Without pictures, repeat the lines of the entries from the one containing "You are a GUI" through the last, both ends included, and nothing else.

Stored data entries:
.....

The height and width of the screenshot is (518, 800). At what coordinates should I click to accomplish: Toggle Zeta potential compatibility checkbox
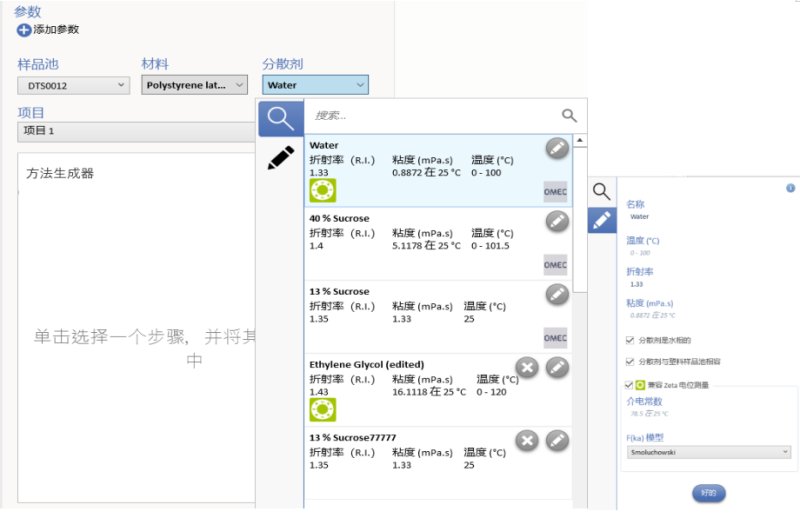[629, 384]
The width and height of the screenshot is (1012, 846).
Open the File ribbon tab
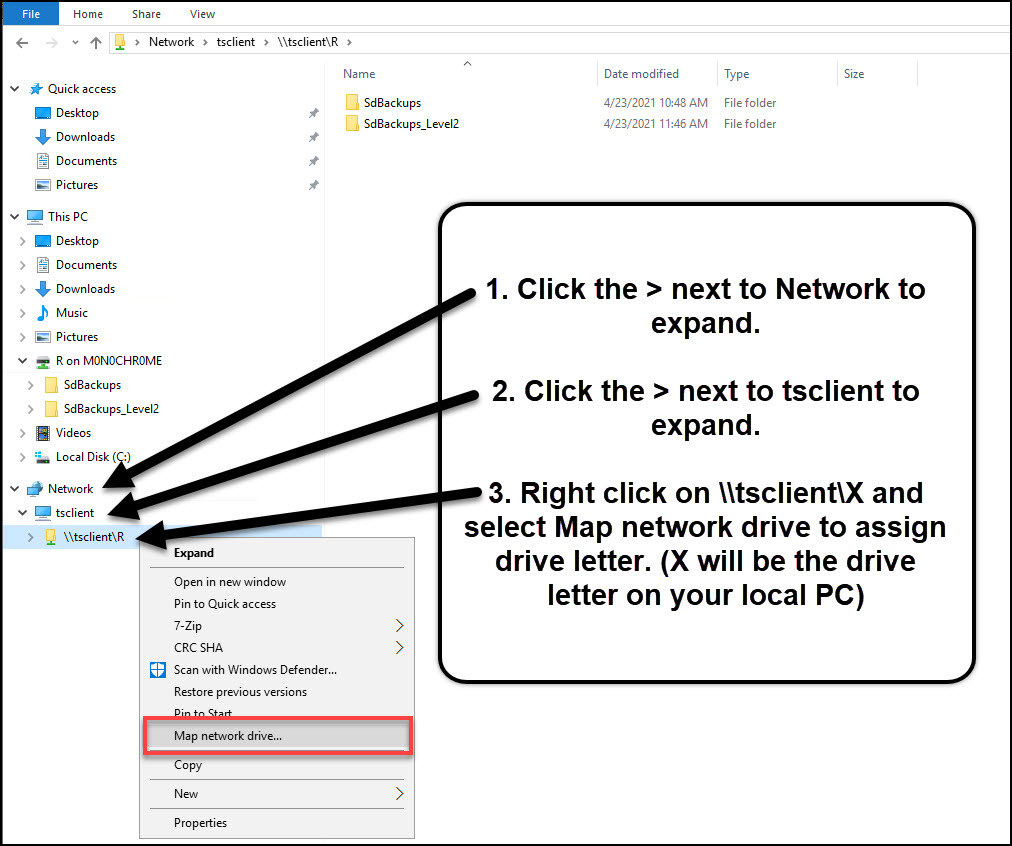(30, 14)
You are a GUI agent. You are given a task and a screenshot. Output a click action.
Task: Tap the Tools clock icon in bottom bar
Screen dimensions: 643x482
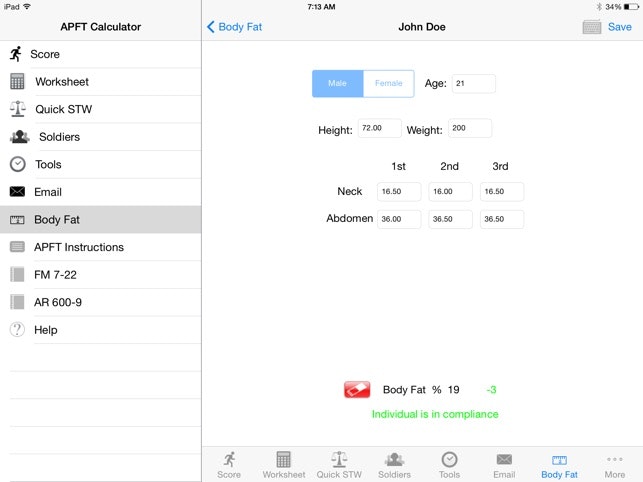pos(450,464)
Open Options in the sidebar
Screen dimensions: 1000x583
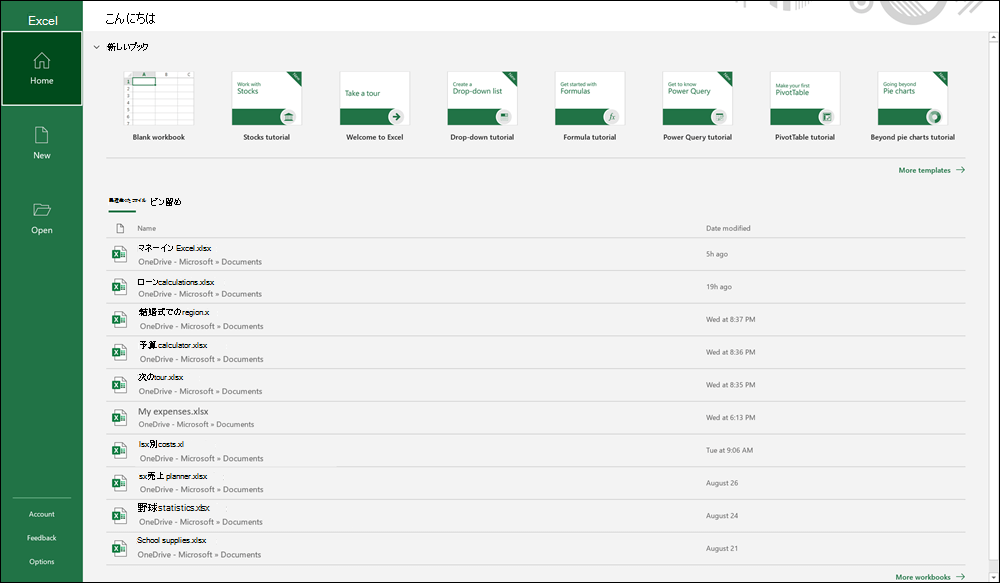pos(41,561)

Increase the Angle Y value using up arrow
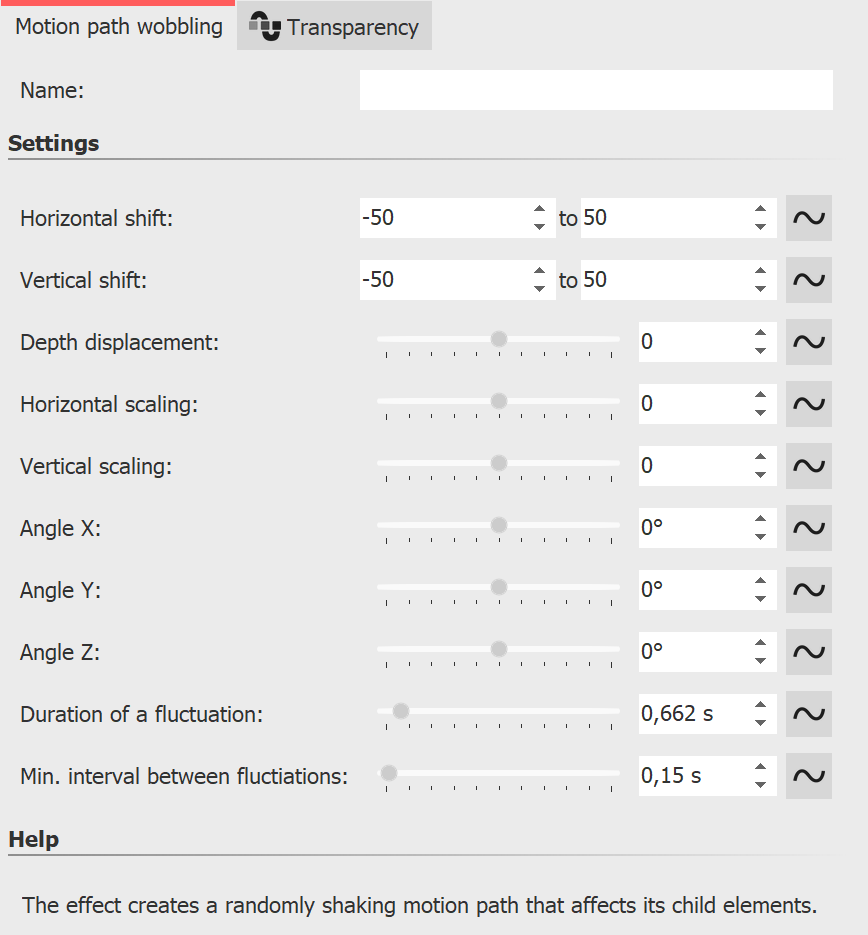[761, 581]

.....

RESULT BELOW
You are a GUI agent. You are given a task and a screenshot. Output a click action.
Task: Tap the Tools clock icon in bottom bar
Screen dimensions: 643x482
pos(450,464)
Open Options in the sidebar
Screen dimensions: 1000x583
pos(41,561)

Increase the Angle Y value using up arrow
[761, 581]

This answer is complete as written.